Say a POSTnote was commissioned by the UK Parliament to summarize the latest research on COVID-19 vaccines. Instead of a single publication, POST could produce a multilayered document that automatically tailored itself to different politicians. A version of this can be sent to a politician in which they can show how people in their district contributed to the science of vaccine manufacturing or COVID-19. Targeted information on the rate of infections in their own region could be provided to them.
The level of scientific explanation of how vaccines work, and another dimensions are possible. Science-savvy politicians could receive specialist knowledge; those with no scientific background could receive a lay version. The level of technical detail can be changed by the reader.
Artificial Intelligence and its Relevance in Government and Government Sectors: Preparing for the G20 Summit in London, November – June
The political leaning of different language models on both the social and economic fronts has been shown by researchers. Some of these biases are picked up from the data that models are trained on. These biases can then have implications for how models perform on specific tasks, such as detecting hate speech and misinformation13. Race, religion, gender and more are forms of bias.

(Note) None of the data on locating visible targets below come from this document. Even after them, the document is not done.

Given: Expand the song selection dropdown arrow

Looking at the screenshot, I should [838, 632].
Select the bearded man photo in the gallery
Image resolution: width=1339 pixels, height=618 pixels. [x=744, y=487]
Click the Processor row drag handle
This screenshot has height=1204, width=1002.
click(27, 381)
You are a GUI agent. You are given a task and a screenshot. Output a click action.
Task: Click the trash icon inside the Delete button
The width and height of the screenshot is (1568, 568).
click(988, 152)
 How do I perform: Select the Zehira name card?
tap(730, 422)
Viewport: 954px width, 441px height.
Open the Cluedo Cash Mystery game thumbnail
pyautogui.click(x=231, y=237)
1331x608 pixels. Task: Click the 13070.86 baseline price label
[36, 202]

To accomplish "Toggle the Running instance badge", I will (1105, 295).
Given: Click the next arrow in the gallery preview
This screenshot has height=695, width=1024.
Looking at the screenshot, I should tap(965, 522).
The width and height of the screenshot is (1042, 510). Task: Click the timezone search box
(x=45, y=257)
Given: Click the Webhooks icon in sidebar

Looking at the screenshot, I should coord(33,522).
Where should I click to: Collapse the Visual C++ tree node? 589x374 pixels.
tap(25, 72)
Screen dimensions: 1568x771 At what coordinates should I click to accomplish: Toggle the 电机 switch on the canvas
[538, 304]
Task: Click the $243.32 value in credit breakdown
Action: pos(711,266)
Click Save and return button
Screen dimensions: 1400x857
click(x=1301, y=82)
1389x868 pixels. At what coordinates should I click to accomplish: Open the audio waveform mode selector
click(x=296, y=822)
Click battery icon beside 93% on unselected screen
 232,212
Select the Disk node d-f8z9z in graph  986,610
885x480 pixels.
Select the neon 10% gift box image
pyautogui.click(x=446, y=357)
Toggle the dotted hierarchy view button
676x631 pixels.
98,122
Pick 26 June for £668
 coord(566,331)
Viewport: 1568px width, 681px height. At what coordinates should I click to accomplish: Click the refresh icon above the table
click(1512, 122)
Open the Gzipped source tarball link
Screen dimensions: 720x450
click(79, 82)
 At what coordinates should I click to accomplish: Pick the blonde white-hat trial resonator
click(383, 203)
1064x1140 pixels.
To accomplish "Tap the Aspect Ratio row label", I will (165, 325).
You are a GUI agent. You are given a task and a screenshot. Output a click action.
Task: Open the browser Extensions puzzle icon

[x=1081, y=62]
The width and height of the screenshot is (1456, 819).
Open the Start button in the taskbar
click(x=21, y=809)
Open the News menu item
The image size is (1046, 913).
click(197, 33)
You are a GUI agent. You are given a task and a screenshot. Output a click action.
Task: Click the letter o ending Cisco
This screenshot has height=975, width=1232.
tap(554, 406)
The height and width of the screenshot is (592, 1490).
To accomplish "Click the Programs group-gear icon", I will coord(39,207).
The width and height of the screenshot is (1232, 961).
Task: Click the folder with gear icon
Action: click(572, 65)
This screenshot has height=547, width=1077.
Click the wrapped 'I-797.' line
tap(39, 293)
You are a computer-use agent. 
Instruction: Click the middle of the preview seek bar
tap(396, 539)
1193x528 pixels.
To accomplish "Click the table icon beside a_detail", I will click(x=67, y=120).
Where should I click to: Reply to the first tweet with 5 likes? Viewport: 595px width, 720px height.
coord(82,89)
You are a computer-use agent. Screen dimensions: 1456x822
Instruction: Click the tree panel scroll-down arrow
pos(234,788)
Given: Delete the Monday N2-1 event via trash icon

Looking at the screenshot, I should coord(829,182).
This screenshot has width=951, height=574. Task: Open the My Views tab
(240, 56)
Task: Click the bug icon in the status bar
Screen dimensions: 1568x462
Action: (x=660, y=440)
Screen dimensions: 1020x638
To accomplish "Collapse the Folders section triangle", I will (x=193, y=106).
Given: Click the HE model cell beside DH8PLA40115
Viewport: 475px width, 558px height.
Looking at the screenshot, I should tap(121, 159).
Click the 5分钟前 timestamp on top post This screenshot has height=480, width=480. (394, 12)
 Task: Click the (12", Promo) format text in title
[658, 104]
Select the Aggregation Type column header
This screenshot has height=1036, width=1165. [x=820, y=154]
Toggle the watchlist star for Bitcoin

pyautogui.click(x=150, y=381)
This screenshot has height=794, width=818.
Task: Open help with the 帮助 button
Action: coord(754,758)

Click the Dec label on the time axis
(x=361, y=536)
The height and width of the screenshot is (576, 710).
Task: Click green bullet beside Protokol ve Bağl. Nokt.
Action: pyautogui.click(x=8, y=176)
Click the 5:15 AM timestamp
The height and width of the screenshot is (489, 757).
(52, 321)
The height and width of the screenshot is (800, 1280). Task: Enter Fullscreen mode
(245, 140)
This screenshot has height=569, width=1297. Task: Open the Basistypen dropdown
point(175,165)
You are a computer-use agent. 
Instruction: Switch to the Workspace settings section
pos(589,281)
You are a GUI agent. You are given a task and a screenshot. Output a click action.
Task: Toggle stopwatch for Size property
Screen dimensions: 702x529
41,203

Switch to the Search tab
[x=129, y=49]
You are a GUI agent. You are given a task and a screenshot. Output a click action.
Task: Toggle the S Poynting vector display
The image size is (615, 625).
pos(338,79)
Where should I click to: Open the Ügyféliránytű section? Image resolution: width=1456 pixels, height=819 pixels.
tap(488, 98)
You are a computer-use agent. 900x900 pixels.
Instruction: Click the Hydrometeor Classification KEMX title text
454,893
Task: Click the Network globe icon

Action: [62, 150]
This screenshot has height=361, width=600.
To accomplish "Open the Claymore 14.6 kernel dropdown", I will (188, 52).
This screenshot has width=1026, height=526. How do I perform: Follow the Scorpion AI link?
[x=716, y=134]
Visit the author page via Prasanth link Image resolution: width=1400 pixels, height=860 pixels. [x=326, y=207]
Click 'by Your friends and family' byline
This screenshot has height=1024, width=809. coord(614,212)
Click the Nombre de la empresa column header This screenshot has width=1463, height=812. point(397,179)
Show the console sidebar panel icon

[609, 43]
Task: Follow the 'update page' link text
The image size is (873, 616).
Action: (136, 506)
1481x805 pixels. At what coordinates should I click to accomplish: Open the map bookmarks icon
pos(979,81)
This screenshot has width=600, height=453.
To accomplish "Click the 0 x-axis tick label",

Such processes should be conducted by institutions with mechanisms in place that ensure robust governance, broad participation and public accountability. For example, national governments could build on current efforts, such as the US What Works Clearinghouse and the UK What Works Network. The tools could be developed by international bodies, such as the UN scientific and cultural organization UNESCO. Care should be taken to seek international collaboration between countries of all income levels. It’s crucial to ensure the availability of these tools and science information to low-income countries, but it’s also crucial that there’s a consistent system for evidence synthesis that meshes with national and international priorities.
Policy briefings often contain classified or other sensitive information, such as the details of a defence acquisition or draft findings from a public-health study, which needs to remain private until cleared for public dissemination. If advisers use publicly available tools, they might be at risk of revealing restricted information, a concern that has already complicated artificial intelligence deployment elsewhere in the government and in the private sector. Guidelines need to be established for what documents can be fed into external LLMs and for internal models to be developed on secure server.
In November and in London in June, the issues of artificial intelligence should be discussed. Other events include the G20 Chief Science Advisers’ Roundtables, and major conferences such as those hosted by the International Network for Government Science Advice and the European Parliament Technology Assessment network. Early consideration of which sector takes the lead will be important, given the concerns being voiced over regulatory capture and government competence in the broader AI domain. There could be consensus on issues at the summits.
Around the world, artificial intelligence is used in science education. Students at schools and universities regularly use LLM tools to answer questions, and teachers are starting to recognize that curricula and methods of pedagogy will need to change to take this into account.
Artificial intelligence has also been changing. In the past few years, there has been a rush to develop machine-learning Algorithms that can help to discern patters in scientific data sets, but the 2020s have brought a new age of generative Artificial Intelligence tools which are pre-trained on vast data sets.